Irish manuscript, 1390/1391

The Book of Ballymote (Leabhar Bhaile an Mhóta, RIA MS 23 P 12, 275 foll.) was written in 1390 or 1391 in or near the town of Ballymote, now in County Sligo, but then in the tuath of Corann.

According to David Sellar who was the Lord Lyon King of Arms in Scotland, the Book of Ballymote was written between 1384 and 1405. According to Robert Anthony Welch, it was compiled in the late 14th century.

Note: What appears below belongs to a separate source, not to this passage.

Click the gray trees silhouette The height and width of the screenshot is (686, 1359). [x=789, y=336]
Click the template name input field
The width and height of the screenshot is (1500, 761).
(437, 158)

==Production and history==
This book was compiled towards the end of the 14th century at the castle of Ballymote for Tonnaltagh McDonagh, who was then in occupation of the castle. The chief compiler was Manus O'Duignan, one of a family who were ollavs and scribes to the McDonagh and the McDermots. Other scribes of the book were Solomon O'Droma, a member of a famous County Fermanagh family, and a Robert McSheedy. The book is a compilation of older works, mostly loose manuscripts and valuable documents handed down from antiquity that came into possession of McDonagh.

The first page of the work contains a drawing of Noah's Ark as conceived by the scribe. The first written page is missing and the second opens with a description of the ages of the world.
Patrick and his household; Cormac's instructions to a king; and a physical and geological survey of Ireland. Part of the work is devoted to the sagas of Finn and Brian Boru, and the Lebor na Cert (Book of Rights). It also contains treatises on the metre and the profession of a poet, and on the Ogham writing and language. The book ends with several translations from Greek: the destruction of Troy and the wanderings of Ulysses, followed by a resume of Virgil's 'Aeneid', beginning with Nestor's speech to the Greeks.

The Book of Ballymote, like many of its kind, has made history by its wanderings. For over a hundred years it was a treasured possession of the McDonaghs of Corran. In 1522 it was purchased by the O'Donnells with whom it remained until the Flight of the Earls in 1603. From 1620 until 1767 it was in the library of Trinity College, Dublin. It disappeared from the library and was later found in Burgundy, France. In 1785 it was returned by the Chevalier O'Gorman to the Royal Irish Academy where it remained as one of the Academy's most treasured possessions. The work was photographed by the Academy in 1887 and two hundred copies of it were made. One copy is in the diocesan archives and others in libraries.

==Description==

The first page of the work contains a drawing of Noah's Ark. The first written page is lost, and the second page describes the ages of the world.
- a life of Saint Patrick (6r)
- a copy of the Lebor Gabála Érenn (8r)
- Tecosca Cormaic "The Instructions of King Cormac" and other stories concerning king Cormac mac Airt
- Triads of Ireland
- stories of Fionn Mac Cumhail and Brian Bóruma
- various genealogies of clans and kings
  - Christian kings of Ulster (34v)
  - Christian kings of Leinster (35v)
  - Christian kings of Connaught (37v)
  - of the Munster families (97r)
  - Dál gCais (102v)
- rules of the different measures of Irish versification (157r)
- a copy of Auraicept na n-Éces, or "The Scholars' Primer" (169r)
- the Lebor na gCeart (Book of Rights) (181r)
The book ends with various Greek and Latin fragments on the fall of Troy, including a fragment of the Aeneid.

==Editions==
- O'Duignan, Manus (1887). "The Book of Ballymote"
- O'Donovan, The Book of Rights, ed. and trans. 1847.
- The Book of Ballymote: Photographic facsimile with introduction by R. Atkinson, (Dublin 1887).